** EXERCISE **
Every entry below needs to be copied exactly.

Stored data
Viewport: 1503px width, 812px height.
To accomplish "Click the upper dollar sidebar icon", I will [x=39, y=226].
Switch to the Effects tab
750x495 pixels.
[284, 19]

** SOLVED EXERCISE **
Viewport: 1503px width, 812px height.
To accomplish "Click the upper dollar sidebar icon", I will [x=39, y=226].
Switch to the Effects tab
750x495 pixels.
[284, 19]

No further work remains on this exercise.